A Torino il Razionalismo “pop” di Bellanca

Opera di Fabrizio Bellanca dalla serie "Virtualoid"
Alla Meliga Art Galleri di via Maria Vittoria 46 a Torino dal 14 marzo va in scena la mostra “Virtualoid” del comasco Fabrizio Bellanca che esporrà una quarantina di opere tra cui alcune rivisitazioni in chiave “pop” dei monumento del Razionalismo architettonico comasco come l’Asilo Sant’Elia e il Novocomum di Giuseppe Terragni. Così introduce la mostra il testo critico di Elena Isella:  “A volte basta un nome per evocare sensazioni e ricordi…: il titolo di questa serie di Bellanca ci riporta agli anni ’70, stagione di sperimentazioni e di rapide trasformazioni e capovolgimenti. La fotografia diventa non solo ricerca e lunghi tempi passati nelle camere oscure per vedere finalmente il risultato di ciò che si era fissato sulla pellicola, ma si fa istante, momento vissuto e subito fermato. È la Polaroid: immagini a portata di tutti, da fruire al momento. Non si parlava di selfie ma di foto di gruppo o paesaggi che subito diventavano realtà sulla carta in piccolo formato. L’artista ci vuole riportare sullo stesso terreno, proiettato nel futuro come indica il sottotitolo della serie “jump back in the future”, un salto indietro nel futuro.

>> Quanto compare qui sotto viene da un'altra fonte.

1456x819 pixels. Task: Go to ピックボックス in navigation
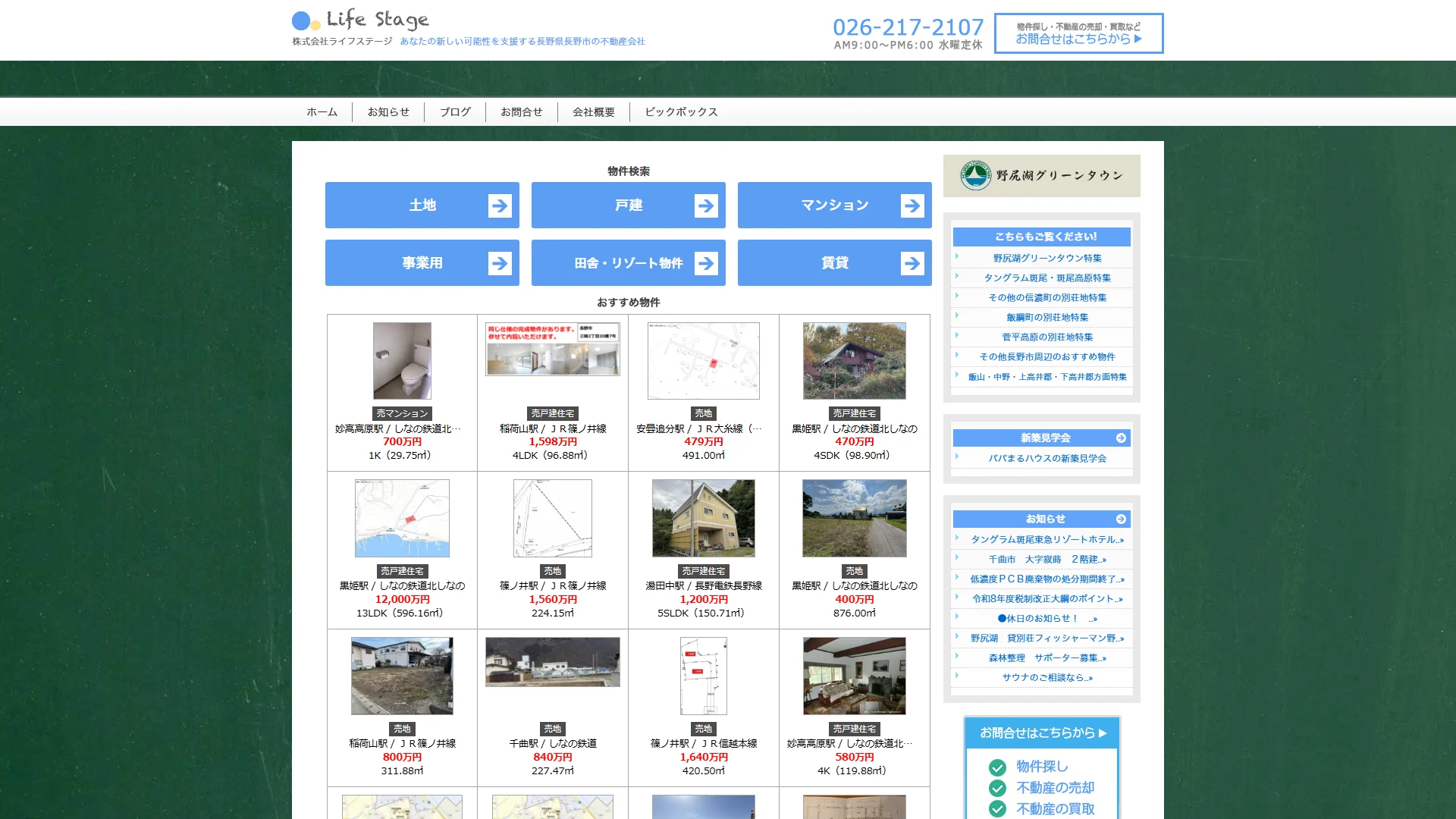681,112
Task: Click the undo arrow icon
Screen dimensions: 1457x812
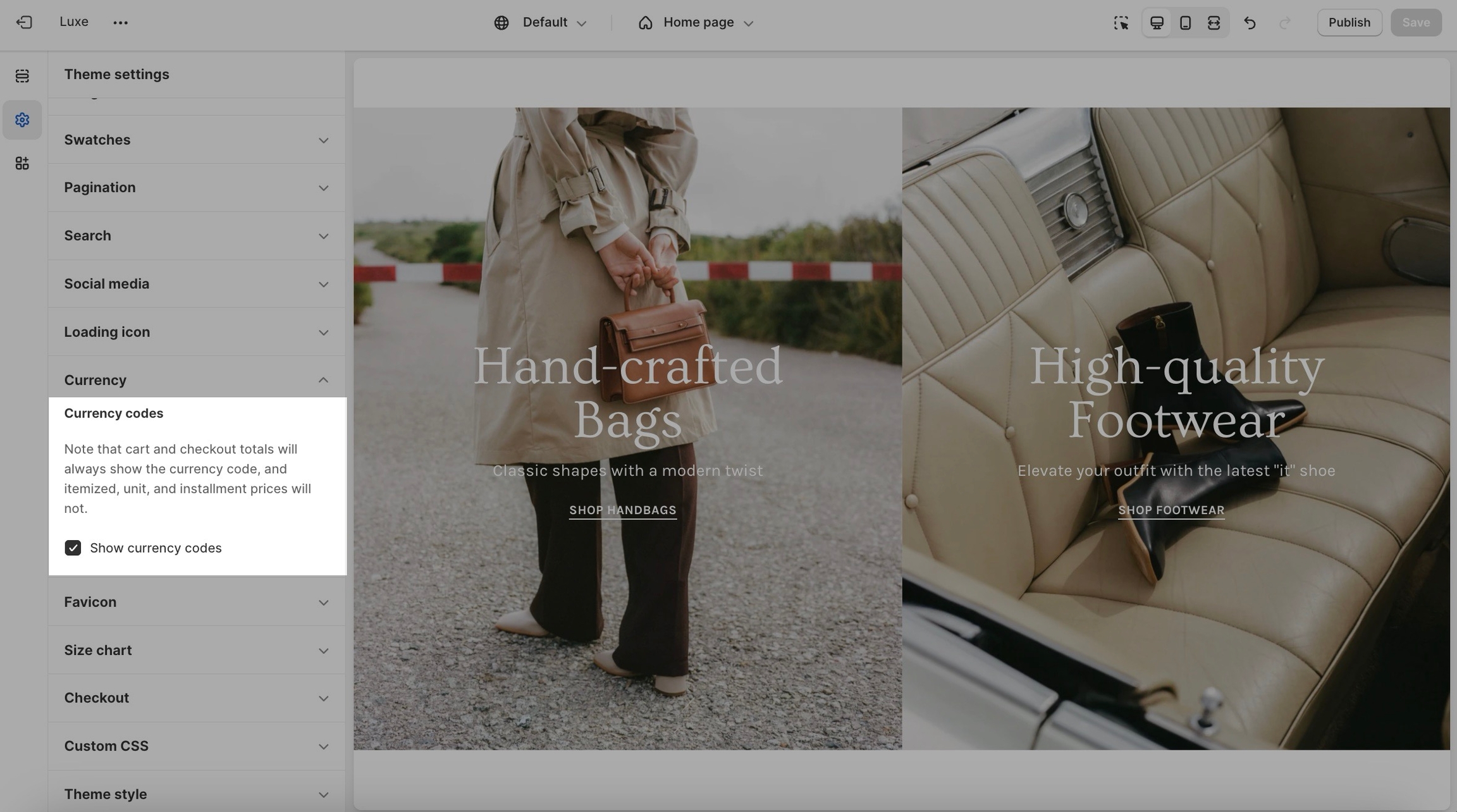Action: click(x=1250, y=23)
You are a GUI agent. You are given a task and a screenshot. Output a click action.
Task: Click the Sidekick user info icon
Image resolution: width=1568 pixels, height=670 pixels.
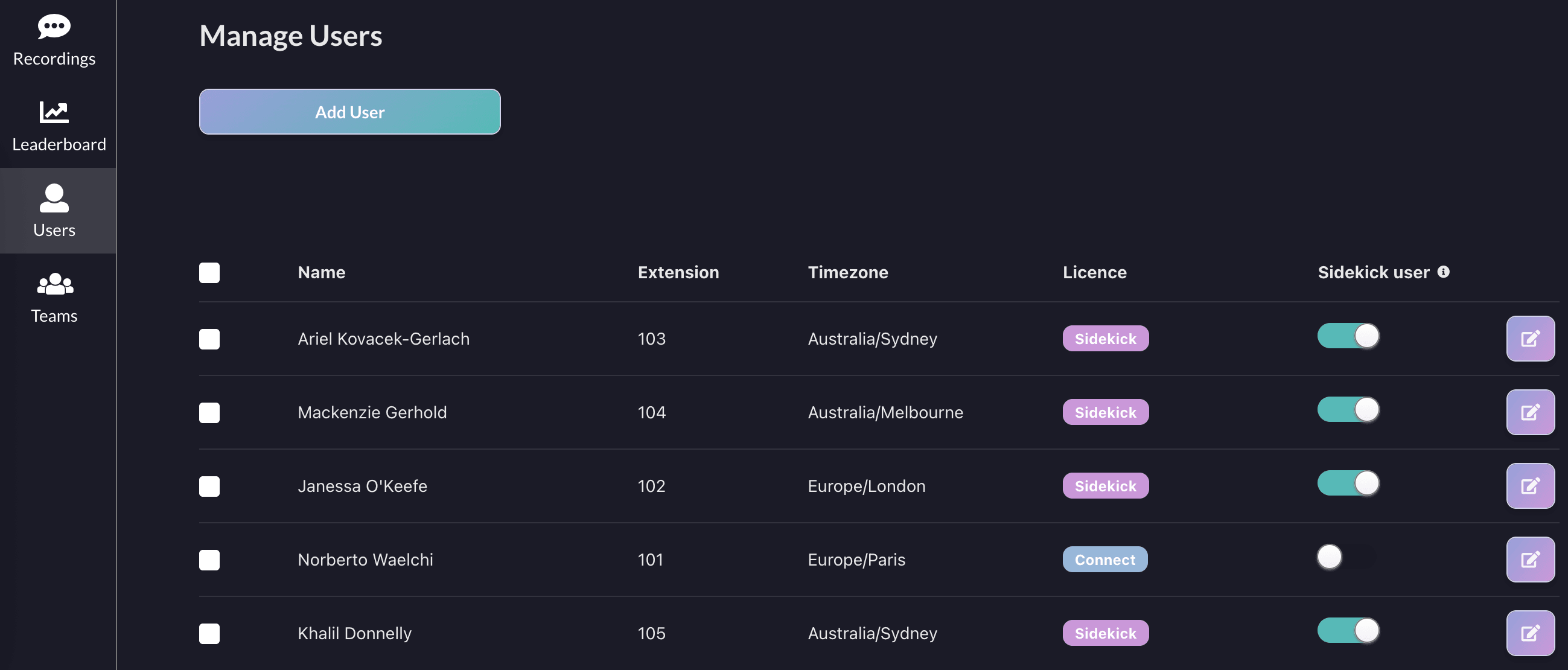point(1443,272)
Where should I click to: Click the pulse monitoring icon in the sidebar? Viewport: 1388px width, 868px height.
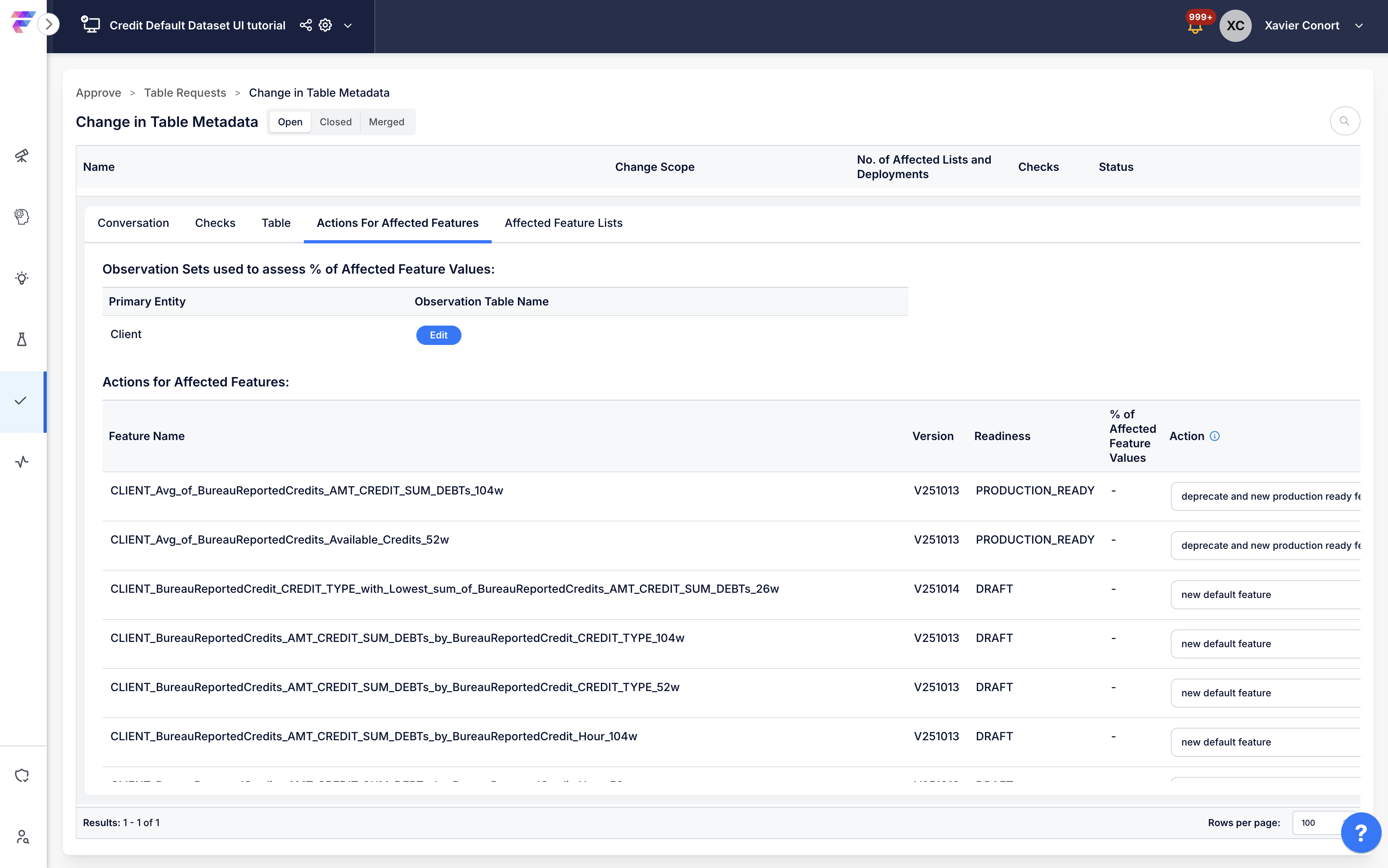22,462
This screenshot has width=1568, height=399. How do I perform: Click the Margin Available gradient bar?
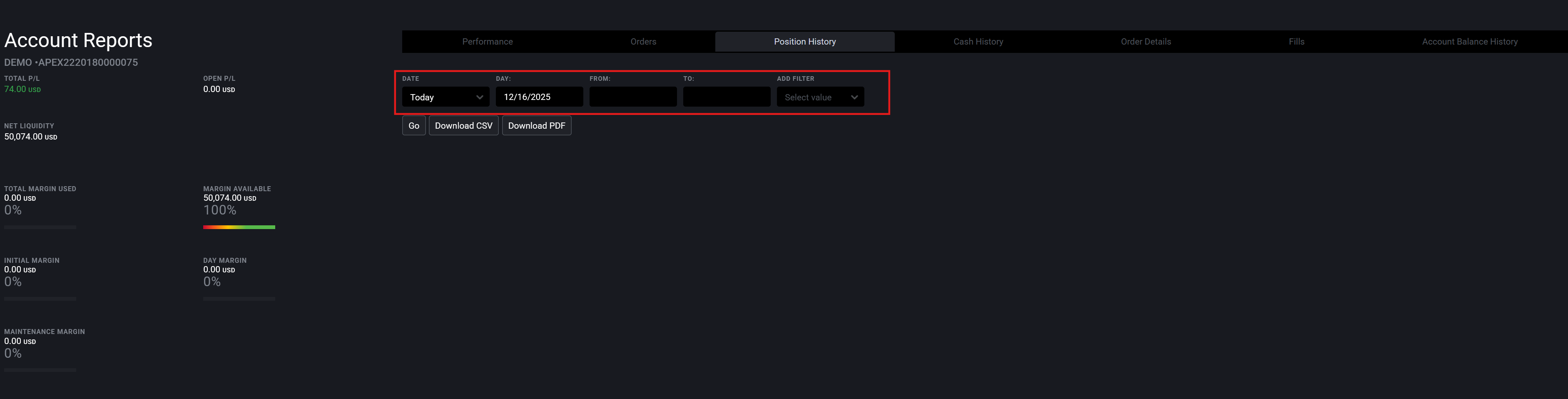point(239,227)
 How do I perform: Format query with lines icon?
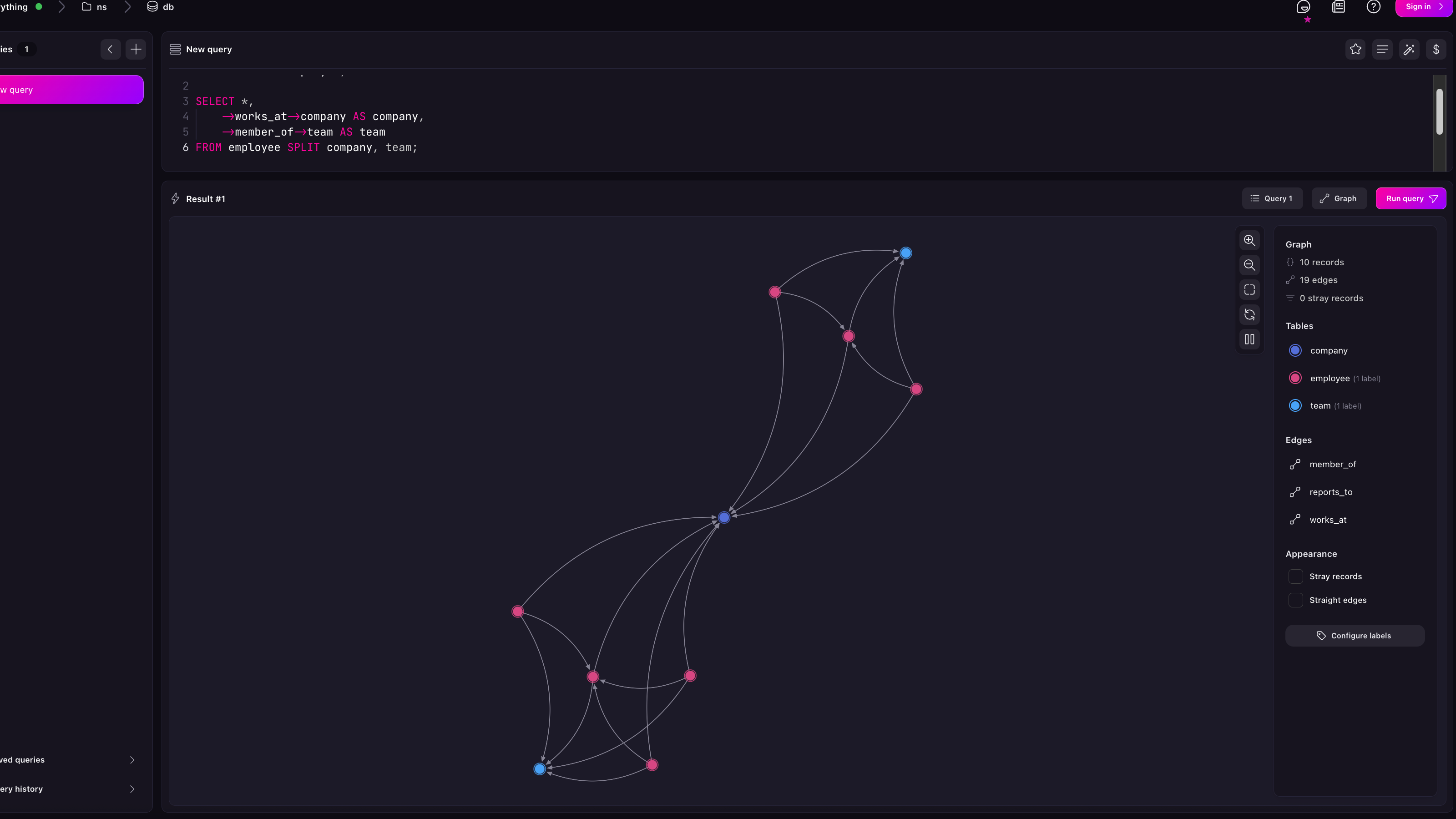point(1382,49)
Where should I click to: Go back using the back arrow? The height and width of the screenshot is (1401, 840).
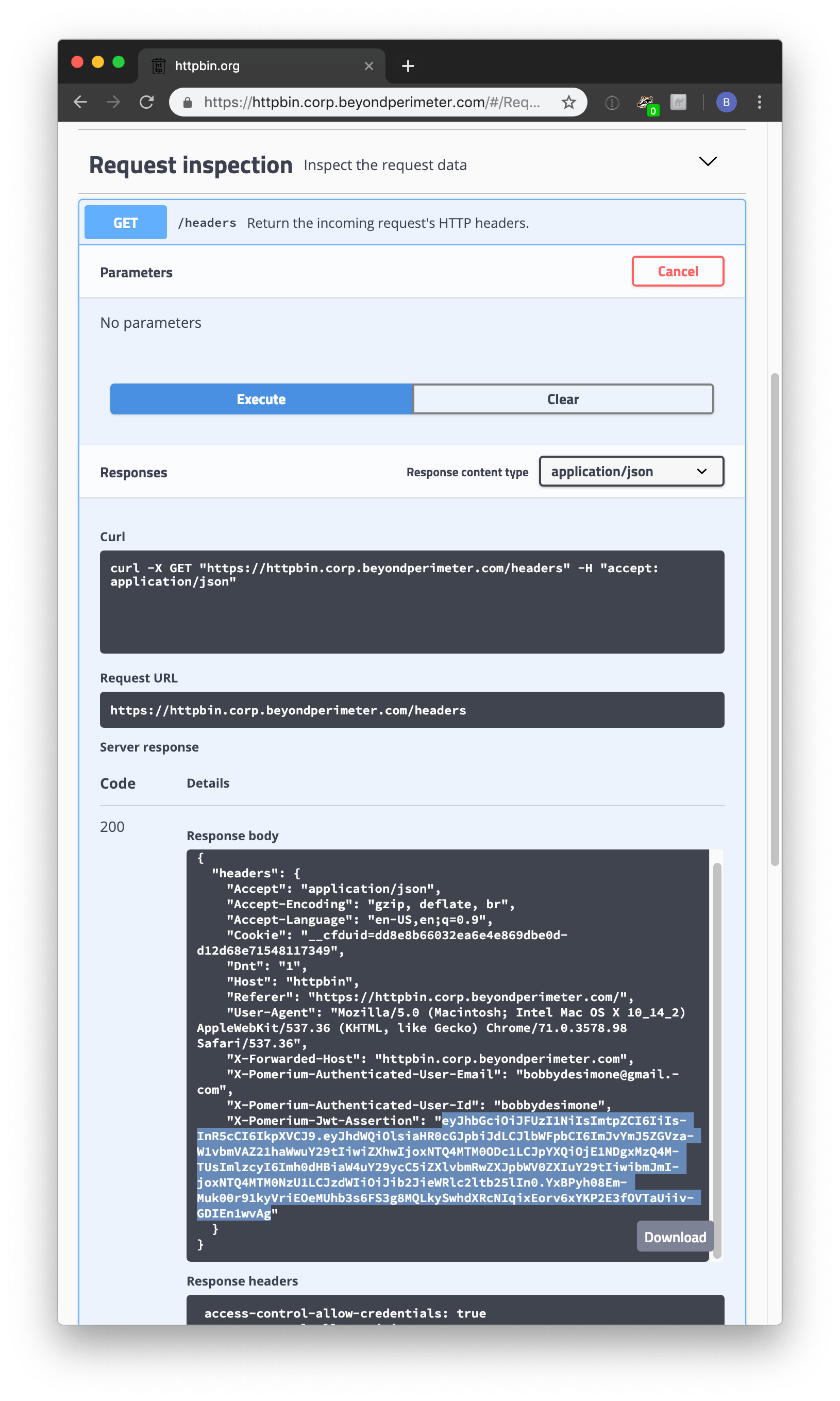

Qui i soggetti di Bellanca sono lavorati in miniatura mediante un intervento diretto con i suoi tipici materiali e le tecniche più sperimentali, dal Dremel, per incidere la cornice, ai colori per vetro, utilizzati per coprire una sezione dello scatto oppure esaltarne un’altra, e gli inchiostri da stampa rullati a mano sulla superficie dell’alluminio. Il formato rimane lo stesso, 11 x 9 cm, e in quella piccola finestra quadrata ritroviamo l’anima urbana di Bellanca: a volte sono i disegni finali di opere realizzate in grande formato, spesso idee e bozzetti di opere future, dall’architettura razionalista di Como, a scorci urbani di metropoli, quali New York ,Londra, Milano”. In esposizione ci saranno una quarantina di Virtualoid in rappresentanza di diversi generi: dal ritratto di personaggi famosi a scorci urbani di metropoli quali New York, Londra, Milano, Parigi, e anche un omaggio a Torino, per proseguire con il tema del paesaggio.  Tre virtualoid sono inoltre dedicate alle due principali squadre calcistiche subalpine, Torino e Juventus, in una esplosione di tecnica grafica e pittorica.